I’m still the new girl. I’m still alone.

chapter three

The next morning, I consider stopping by Meredith’s, but I chicken out and walk to breakfast by myself. At least I know where the cafeteria is (Day Two: Life Skills Seminars). I double-check for my meal card and pop open my Hello Kitty umbrella. It’s drizzling. The weather doesn’t give a crap that it’s my first day of school.

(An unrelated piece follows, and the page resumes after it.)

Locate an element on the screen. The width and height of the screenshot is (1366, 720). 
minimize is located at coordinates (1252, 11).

I cross the road with a group of chattering students.They don’t notice me, but together we dodge the puddles. An automobile, small enough to be one of my brother’s toys, whizzes past and sprays a girl in glasses. She swears, and her friends tease her.

I drop behind.

The city is pearl gray.The overcast sky and the stone buildings emit the same cold elegance, but ahead of me, the Panthéon shimmers. Its massive dome and impressive columns rise up to crown the top of the neighborhood. Every time I see it, it’s difficult to pull away. It’s as if it were stolen from ancient Rome or, at the very least, Capitol Hill. Nothing I should be able to view from a classroom window.

I don’t know its purpose, but I assume someone will tell me soon.

My new neighborhood is the Latin Quarter, or the fifth arrondissement. According to my pocket dictionary, that means district, and the buildings in my arrondissement blend one into another, curving around corners with the sumptuousness of wedding cakes.The sidewalks are crowded with students and tourists, and they’re lined with identical benches and ornate lampposts, bushy trees ringed in metal grates, Gothic cathedrals and tiny crêperies, postcard racks, and curlicue wrought iron balconies.

If this were a vacation, I’m sure I’d be charmed. I’d buy an Eiffel Tower key chain, take pictures of the cobblestones, and order a platter of escargot. But I’m not on vacation. I am here to live, and I feel small.